73% of companies fear Cloud providers hide performance problems

Compuware Study reveals 79% of IT professionals believe Cloud Performance Assurance is lacking.

  • Monday, 5th May 2014 Posted 10 years ago in by Phil Alsop

Compuware Corporation has announced the findings of a global survey of 740 senior IT professionals’ concerns about cloud computing adoption. Download the complete survey report here.


The study, which was conducted by independent research and consulting firm Research In Action, found that the majority of IT professionals (79%) believe that typical service level agreements (SLAs) built around availability are too simplistic and fail to address the risks of moving and managing applications into the cloud. Additionally, 63% of respondents indicated there is a need for more meaningful and granular SLA metrics that are geared towards ensuring the continuous delivery of a high quality end-user experience. When asked which metrics they would most like to see as part of their SLAs with cloud service providers, the top three responses were:
1. Response time and quality for every end user interaction;
2. Availability based on deep continuous monitoring; and
3. Real-time SLA reporting.


The findings also revealed that:
· Nearly three quarters (73%) of businesses believe their cloud providers could be hiding problems at an infrastructure or platform level that impact on the performance of applications.
· 60% of respondents expressed further anxiety that other, co-located tenants consuming difficult to partition resources impact their own workload performance.


“Entrusting mission critical business applications that drive revenue and critical business processes require ultimate trust and accountability in a cloud provider,” said Michael Masterson, Director of Cloud Solutions for Compuware APM’s business unit. “Vanity metrics like simple uptime do not capture well-known issues such as ‘noisy neighbors,’ which can be detrimental to traditional enterprise apps that were not designed to scale and fail horizontally. APM is no longer optional; and as customers bet on the cloud, they must demand granular SLA assurances around performance and rapid problem resolution.”


Additional findings from the study also showed that:
· 75% of IT professionals fear that the loss of control could prevent them from fully optimizing their application and reduce their return on investment from the cloud.
· The limited visibility into infrastructure was also found to be adding new risk and cost, with 62% of businesses claiming that they find it harder to troubleshoot problems in the cloud.

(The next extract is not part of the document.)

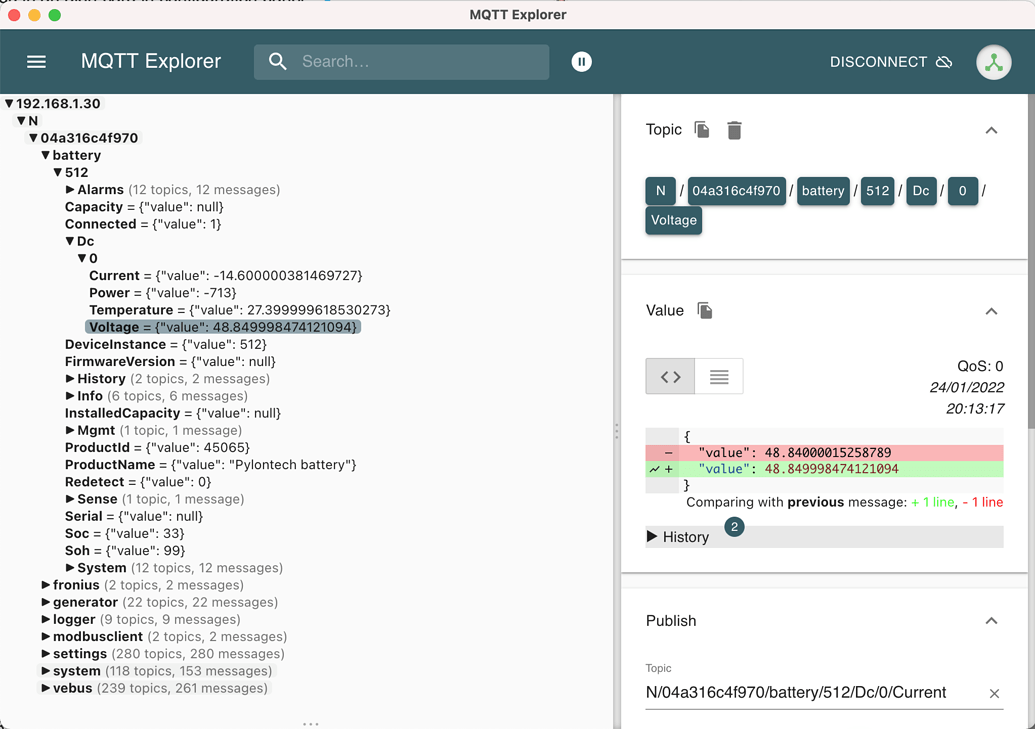Click the copy topic icon next to Topic
This screenshot has height=729, width=1035.
pyautogui.click(x=701, y=130)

“Having handed over control to cloud providers, IT departments have lost much of their ability to troubleshoot and fine-tune IT services,” said Thomas Mendel, Managing Director at Research in Action. “This doesn’t just make it tricky to optimize performance for end-users, but it can also severely affect the bottom line. When faced with new IT challenges and risks, businesses can’t afford to waste time playing the blame game when something goes wrong. Having the ability to work with their cloud provider to quickly get to the heart of the issue and resolve the matter is essential to alleviate risk and hindrances while moving investment to the cloud.”